◆ **Problem**
From first line to last, retype the data exactly.

◆ **Dataset content**

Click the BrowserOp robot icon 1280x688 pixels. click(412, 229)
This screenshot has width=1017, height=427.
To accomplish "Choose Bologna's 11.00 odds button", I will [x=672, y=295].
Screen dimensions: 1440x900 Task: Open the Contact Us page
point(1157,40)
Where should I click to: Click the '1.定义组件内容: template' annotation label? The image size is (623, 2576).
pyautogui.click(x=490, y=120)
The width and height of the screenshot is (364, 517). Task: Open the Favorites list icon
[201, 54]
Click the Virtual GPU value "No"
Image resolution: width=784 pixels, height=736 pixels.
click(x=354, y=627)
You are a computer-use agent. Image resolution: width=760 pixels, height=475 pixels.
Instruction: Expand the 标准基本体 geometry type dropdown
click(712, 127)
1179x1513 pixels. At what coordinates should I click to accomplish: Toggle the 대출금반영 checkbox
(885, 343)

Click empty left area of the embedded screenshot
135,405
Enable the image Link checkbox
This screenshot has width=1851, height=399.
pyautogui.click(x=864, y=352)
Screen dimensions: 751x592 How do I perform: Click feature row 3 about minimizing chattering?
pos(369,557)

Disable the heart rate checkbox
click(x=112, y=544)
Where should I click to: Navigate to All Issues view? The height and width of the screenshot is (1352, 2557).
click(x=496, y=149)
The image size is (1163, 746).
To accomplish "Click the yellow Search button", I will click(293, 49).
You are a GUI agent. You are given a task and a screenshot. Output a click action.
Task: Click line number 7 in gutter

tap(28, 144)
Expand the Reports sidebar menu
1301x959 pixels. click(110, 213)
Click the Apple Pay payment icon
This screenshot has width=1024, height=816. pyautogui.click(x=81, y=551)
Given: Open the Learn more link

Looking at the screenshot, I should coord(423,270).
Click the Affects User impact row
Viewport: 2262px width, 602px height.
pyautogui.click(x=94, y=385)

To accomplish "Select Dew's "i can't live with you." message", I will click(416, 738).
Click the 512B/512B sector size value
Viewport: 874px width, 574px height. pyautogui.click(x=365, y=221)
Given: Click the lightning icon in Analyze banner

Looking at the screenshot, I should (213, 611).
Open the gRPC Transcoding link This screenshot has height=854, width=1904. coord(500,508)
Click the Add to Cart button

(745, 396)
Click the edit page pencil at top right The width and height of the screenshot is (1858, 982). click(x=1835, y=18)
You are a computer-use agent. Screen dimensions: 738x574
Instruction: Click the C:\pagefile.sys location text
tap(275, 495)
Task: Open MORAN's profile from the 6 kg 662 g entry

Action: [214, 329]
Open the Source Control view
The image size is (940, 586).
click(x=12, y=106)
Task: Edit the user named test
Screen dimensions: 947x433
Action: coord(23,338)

◆ **Solution to this task**
Click the BrowserOp robot icon 1280x688 pixels. click(412, 229)
This screenshot has width=1017, height=427.
To accomplish "Choose Bologna's 11.00 odds button", I will [x=672, y=295].
Screen dimensions: 1440x900 Task: Open the Contact Us page
point(1157,40)
Where should I click to: Click the '1.定义组件内容: template' annotation label? The image size is (623, 2576).
pyautogui.click(x=490, y=120)
The width and height of the screenshot is (364, 517). Task: Open the Favorites list icon
[201, 54]
Click the Virtual GPU value "No"
Image resolution: width=784 pixels, height=736 pixels.
click(x=354, y=627)
You are a computer-use agent. Image resolution: width=760 pixels, height=475 pixels.
Instruction: Expand the 标准基本体 geometry type dropdown
click(712, 127)
1179x1513 pixels. At what coordinates should I click to accomplish: Toggle the 대출금반영 checkbox
(885, 343)

Click empty left area of the embedded screenshot
135,405
Enable the image Link checkbox
This screenshot has width=1851, height=399.
pyautogui.click(x=864, y=352)
Screen dimensions: 751x592 How do I perform: Click feature row 3 about minimizing chattering?
pos(369,557)

Disable the heart rate checkbox
click(x=112, y=544)
Where should I click to: Navigate to All Issues view? The height and width of the screenshot is (1352, 2557).
click(x=496, y=149)
The image size is (1163, 746).
To accomplish "Click the yellow Search button", I will click(293, 49).
You are a GUI agent. You are given a task and a screenshot. Output a click action.
Task: Click line number 7 in gutter

tap(28, 144)
Expand the Reports sidebar menu
1301x959 pixels. click(110, 213)
Click the Apple Pay payment icon
This screenshot has width=1024, height=816. pyautogui.click(x=81, y=551)
Given: Open the Learn more link

Looking at the screenshot, I should coord(423,270).
Click the Affects User impact row
Viewport: 2262px width, 602px height.
pyautogui.click(x=94, y=385)

To accomplish "Select Dew's "i can't live with you." message", I will click(416, 738).
Click the 512B/512B sector size value
Viewport: 874px width, 574px height. pyautogui.click(x=365, y=221)
Given: Click the lightning icon in Analyze banner

Looking at the screenshot, I should (213, 611).
Open the gRPC Transcoding link This screenshot has height=854, width=1904. coord(500,508)
Click the Add to Cart button

(745, 396)
Click the edit page pencil at top right The width and height of the screenshot is (1858, 982). click(x=1835, y=18)
You are a computer-use agent. Screen dimensions: 738x574
Instruction: Click the C:\pagefile.sys location text
tap(275, 495)
Task: Open MORAN's profile from the 6 kg 662 g entry

Action: [214, 329]
Open the Source Control view
The image size is (940, 586).
click(x=12, y=106)
Task: Edit the user named test
Screen dimensions: 947x433
Action: coord(23,338)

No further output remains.